» The problem: Give back the entries in full, exactly as they are written.

Material provided Block Start

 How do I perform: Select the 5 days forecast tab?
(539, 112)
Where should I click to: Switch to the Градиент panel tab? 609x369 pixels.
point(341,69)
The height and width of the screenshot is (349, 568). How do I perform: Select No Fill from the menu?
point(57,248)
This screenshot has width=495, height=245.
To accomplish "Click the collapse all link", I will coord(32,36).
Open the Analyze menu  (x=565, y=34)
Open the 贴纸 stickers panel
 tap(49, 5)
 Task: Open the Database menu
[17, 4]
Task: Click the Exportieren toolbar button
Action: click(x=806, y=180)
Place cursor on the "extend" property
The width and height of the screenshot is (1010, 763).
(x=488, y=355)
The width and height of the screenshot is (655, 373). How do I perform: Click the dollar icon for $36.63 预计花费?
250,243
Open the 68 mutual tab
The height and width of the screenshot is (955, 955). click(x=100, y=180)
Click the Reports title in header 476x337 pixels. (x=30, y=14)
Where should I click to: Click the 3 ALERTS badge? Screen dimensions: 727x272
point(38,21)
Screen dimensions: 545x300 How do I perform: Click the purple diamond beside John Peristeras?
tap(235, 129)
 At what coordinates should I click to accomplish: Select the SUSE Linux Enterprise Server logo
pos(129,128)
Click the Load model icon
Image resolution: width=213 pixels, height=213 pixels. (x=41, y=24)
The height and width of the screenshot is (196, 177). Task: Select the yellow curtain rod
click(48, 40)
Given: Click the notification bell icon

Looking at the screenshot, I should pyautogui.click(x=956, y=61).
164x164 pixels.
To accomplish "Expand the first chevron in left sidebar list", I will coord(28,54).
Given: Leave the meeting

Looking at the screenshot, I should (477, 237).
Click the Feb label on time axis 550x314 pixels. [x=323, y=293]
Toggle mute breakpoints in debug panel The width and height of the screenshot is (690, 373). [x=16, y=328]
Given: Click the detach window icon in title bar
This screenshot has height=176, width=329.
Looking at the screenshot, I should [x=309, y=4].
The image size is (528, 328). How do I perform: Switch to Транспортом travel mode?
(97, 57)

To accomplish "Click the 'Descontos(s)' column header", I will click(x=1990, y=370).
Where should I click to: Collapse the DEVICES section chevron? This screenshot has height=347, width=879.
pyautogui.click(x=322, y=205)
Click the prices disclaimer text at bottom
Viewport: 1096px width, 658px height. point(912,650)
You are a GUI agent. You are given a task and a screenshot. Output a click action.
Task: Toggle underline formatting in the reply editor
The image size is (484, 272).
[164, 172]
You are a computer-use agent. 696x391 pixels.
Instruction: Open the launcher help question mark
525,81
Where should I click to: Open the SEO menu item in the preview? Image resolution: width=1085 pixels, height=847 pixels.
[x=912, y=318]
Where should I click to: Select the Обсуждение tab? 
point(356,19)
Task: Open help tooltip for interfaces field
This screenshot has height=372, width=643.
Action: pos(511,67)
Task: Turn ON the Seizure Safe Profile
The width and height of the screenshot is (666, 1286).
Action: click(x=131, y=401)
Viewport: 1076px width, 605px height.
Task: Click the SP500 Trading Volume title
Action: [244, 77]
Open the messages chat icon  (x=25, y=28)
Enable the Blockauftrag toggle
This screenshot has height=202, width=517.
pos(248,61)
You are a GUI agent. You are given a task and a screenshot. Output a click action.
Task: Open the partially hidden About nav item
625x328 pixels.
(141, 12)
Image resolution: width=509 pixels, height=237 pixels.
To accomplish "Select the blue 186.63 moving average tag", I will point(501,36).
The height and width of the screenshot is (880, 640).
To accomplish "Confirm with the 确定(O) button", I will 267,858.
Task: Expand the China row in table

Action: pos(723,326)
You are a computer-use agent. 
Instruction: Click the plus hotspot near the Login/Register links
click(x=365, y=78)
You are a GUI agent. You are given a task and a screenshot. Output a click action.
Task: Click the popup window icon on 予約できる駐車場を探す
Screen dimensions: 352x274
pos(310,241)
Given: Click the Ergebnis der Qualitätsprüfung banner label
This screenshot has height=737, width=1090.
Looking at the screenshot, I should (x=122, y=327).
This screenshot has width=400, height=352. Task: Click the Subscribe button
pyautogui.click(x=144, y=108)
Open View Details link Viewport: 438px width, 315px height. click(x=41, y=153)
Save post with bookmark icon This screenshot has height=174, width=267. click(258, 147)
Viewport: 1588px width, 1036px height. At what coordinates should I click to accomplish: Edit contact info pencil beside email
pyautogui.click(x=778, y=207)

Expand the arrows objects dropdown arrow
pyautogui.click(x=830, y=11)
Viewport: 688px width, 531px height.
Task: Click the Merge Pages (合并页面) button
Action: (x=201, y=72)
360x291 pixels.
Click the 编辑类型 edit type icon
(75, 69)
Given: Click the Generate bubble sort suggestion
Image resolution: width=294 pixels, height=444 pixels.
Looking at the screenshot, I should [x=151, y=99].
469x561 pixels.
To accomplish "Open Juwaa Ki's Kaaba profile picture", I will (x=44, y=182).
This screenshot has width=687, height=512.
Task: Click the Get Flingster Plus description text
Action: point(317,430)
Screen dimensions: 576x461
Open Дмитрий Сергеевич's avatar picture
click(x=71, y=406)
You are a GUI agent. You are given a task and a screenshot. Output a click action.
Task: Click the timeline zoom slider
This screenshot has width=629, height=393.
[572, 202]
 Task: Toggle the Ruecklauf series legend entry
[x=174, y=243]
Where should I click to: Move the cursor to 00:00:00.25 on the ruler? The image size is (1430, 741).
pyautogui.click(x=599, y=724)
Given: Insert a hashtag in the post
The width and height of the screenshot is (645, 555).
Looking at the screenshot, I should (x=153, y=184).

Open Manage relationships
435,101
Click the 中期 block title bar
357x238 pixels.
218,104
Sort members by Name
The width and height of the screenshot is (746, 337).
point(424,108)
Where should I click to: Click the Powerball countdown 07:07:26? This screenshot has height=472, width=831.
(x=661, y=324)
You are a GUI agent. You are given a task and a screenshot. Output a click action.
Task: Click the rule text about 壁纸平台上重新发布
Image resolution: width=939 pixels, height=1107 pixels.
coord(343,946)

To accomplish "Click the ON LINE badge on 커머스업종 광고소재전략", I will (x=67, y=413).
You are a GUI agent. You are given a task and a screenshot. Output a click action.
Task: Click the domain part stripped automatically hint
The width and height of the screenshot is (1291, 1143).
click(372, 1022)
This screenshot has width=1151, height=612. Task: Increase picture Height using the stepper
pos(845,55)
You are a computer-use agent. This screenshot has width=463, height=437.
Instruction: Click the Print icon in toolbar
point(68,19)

Material provided Block End

» The answer:
 How do I perform: Select the 5 days forecast tab?
(539, 112)
Where should I click to: Switch to the Градиент panel tab? 609x369 pixels.
point(341,69)
The height and width of the screenshot is (349, 568). How do I perform: Select No Fill from the menu?
point(57,248)
This screenshot has width=495, height=245.
To accomplish "Click the collapse all link", I will coord(32,36).
Open the Analyze menu  (x=565, y=34)
Open the 贴纸 stickers panel
 tap(49, 5)
 Task: Open the Database menu
[17, 4]
Task: Click the Exportieren toolbar button
Action: click(x=806, y=180)
Place cursor on the "extend" property
The width and height of the screenshot is (1010, 763).
(x=488, y=355)
The width and height of the screenshot is (655, 373). How do I perform: Click the dollar icon for $36.63 预计花费?
250,243
Open the 68 mutual tab
The height and width of the screenshot is (955, 955). click(x=100, y=180)
Click the Reports title in header 476x337 pixels. (x=30, y=14)
Where should I click to: Click the 3 ALERTS badge? Screen dimensions: 727x272
point(38,21)
Screen dimensions: 545x300 How do I perform: Click the purple diamond beside John Peristeras?
tap(235, 129)
 At what coordinates should I click to accomplish: Select the SUSE Linux Enterprise Server logo
pos(129,128)
Click the Load model icon
Image resolution: width=213 pixels, height=213 pixels. (x=41, y=24)
The height and width of the screenshot is (196, 177). Task: Select the yellow curtain rod
click(48, 40)
Given: Click the notification bell icon

Looking at the screenshot, I should pyautogui.click(x=956, y=61).
164x164 pixels.
To accomplish "Expand the first chevron in left sidebar list", I will coord(28,54).
Given: Leave the meeting

Looking at the screenshot, I should (477, 237).
Click the Feb label on time axis 550x314 pixels. [x=323, y=293]
Toggle mute breakpoints in debug panel The width and height of the screenshot is (690, 373). [x=16, y=328]
Given: Click the detach window icon in title bar
This screenshot has height=176, width=329.
Looking at the screenshot, I should [x=309, y=4].
The image size is (528, 328). How do I perform: Switch to Транспортом travel mode?
(97, 57)

To accomplish "Click the 'Descontos(s)' column header", I will click(x=1990, y=370).
Where should I click to: Collapse the DEVICES section chevron? This screenshot has height=347, width=879.
pyautogui.click(x=322, y=205)
Click the prices disclaimer text at bottom
Viewport: 1096px width, 658px height. point(912,650)
You are a GUI agent. You are given a task and a screenshot. Output a click action.
Task: Toggle underline formatting in the reply editor
The image size is (484, 272).
[164, 172]
You are a computer-use agent. 696x391 pixels.
Instruction: Open the launcher help question mark
525,81
Where should I click to: Open the SEO menu item in the preview? Image resolution: width=1085 pixels, height=847 pixels.
[x=912, y=318]
Where should I click to: Select the Обсуждение tab? 
point(356,19)
Task: Open help tooltip for interfaces field
This screenshot has height=372, width=643.
Action: pos(511,67)
Task: Turn ON the Seizure Safe Profile
The width and height of the screenshot is (666, 1286).
Action: click(x=131, y=401)
Viewport: 1076px width, 605px height.
Task: Click the SP500 Trading Volume title
Action: [244, 77]
Open the messages chat icon  (x=25, y=28)
Enable the Blockauftrag toggle
This screenshot has height=202, width=517.
pos(248,61)
You are a GUI agent. You are given a task and a screenshot. Output a click action.
Task: Open the partially hidden About nav item
625x328 pixels.
(141, 12)
Image resolution: width=509 pixels, height=237 pixels.
To accomplish "Select the blue 186.63 moving average tag", I will point(501,36).
The height and width of the screenshot is (880, 640).
To accomplish "Confirm with the 确定(O) button", I will 267,858.
Task: Expand the China row in table

Action: pos(723,326)
You are a computer-use agent. 
Instruction: Click the plus hotspot near the Login/Register links
click(x=365, y=78)
You are a GUI agent. You are given a task and a screenshot. Output a click action.
Task: Click the popup window icon on 予約できる駐車場を探す
Screen dimensions: 352x274
pos(310,241)
Given: Click the Ergebnis der Qualitätsprüfung banner label
This screenshot has height=737, width=1090.
Looking at the screenshot, I should (x=122, y=327).
This screenshot has width=400, height=352. Task: Click the Subscribe button
pyautogui.click(x=144, y=108)
Open View Details link Viewport: 438px width, 315px height. click(x=41, y=153)
Save post with bookmark icon This screenshot has height=174, width=267. click(258, 147)
Viewport: 1588px width, 1036px height. At what coordinates should I click to accomplish: Edit contact info pencil beside email
pyautogui.click(x=778, y=207)

Expand the arrows objects dropdown arrow
pyautogui.click(x=830, y=11)
Viewport: 688px width, 531px height.
Task: Click the Merge Pages (合并页面) button
Action: (x=201, y=72)
360x291 pixels.
Click the 编辑类型 edit type icon
(75, 69)
Given: Click the Generate bubble sort suggestion
Image resolution: width=294 pixels, height=444 pixels.
Looking at the screenshot, I should [x=151, y=99].
469x561 pixels.
To accomplish "Open Juwaa Ki's Kaaba profile picture", I will (x=44, y=182).
This screenshot has width=687, height=512.
Task: Click the Get Flingster Plus description text
Action: point(317,430)
Screen dimensions: 576x461
Open Дмитрий Сергеевич's avatar picture
click(x=71, y=406)
You are a GUI agent. You are given a task and a screenshot. Output a click action.
Task: Click the timeline zoom slider
This screenshot has width=629, height=393.
[572, 202]
 Task: Toggle the Ruecklauf series legend entry
[x=174, y=243]
Where should I click to: Move the cursor to 00:00:00.25 on the ruler? The image size is (1430, 741).
pyautogui.click(x=599, y=724)
Given: Insert a hashtag in the post
The width and height of the screenshot is (645, 555).
Looking at the screenshot, I should (x=153, y=184).

Open Manage relationships
435,101
Click the 中期 block title bar
357x238 pixels.
218,104
Sort members by Name
The width and height of the screenshot is (746, 337).
point(424,108)
Where should I click to: Click the Powerball countdown 07:07:26? This screenshot has height=472, width=831.
(x=661, y=324)
You are a GUI agent. You are given a task and a screenshot. Output a click action.
Task: Click the rule text about 壁纸平台上重新发布
Image resolution: width=939 pixels, height=1107 pixels.
coord(343,946)

To accomplish "Click the ON LINE badge on 커머스업종 광고소재전략", I will (x=67, y=413).
You are a GUI agent. You are given a task and a screenshot. Output a click action.
Task: Click the domain part stripped automatically hint
The width and height of the screenshot is (1291, 1143).
click(372, 1022)
This screenshot has width=1151, height=612. Task: Increase picture Height using the stepper
pos(845,55)
You are a computer-use agent. This screenshot has width=463, height=437.
Instruction: Click the Print icon in toolbar
point(68,19)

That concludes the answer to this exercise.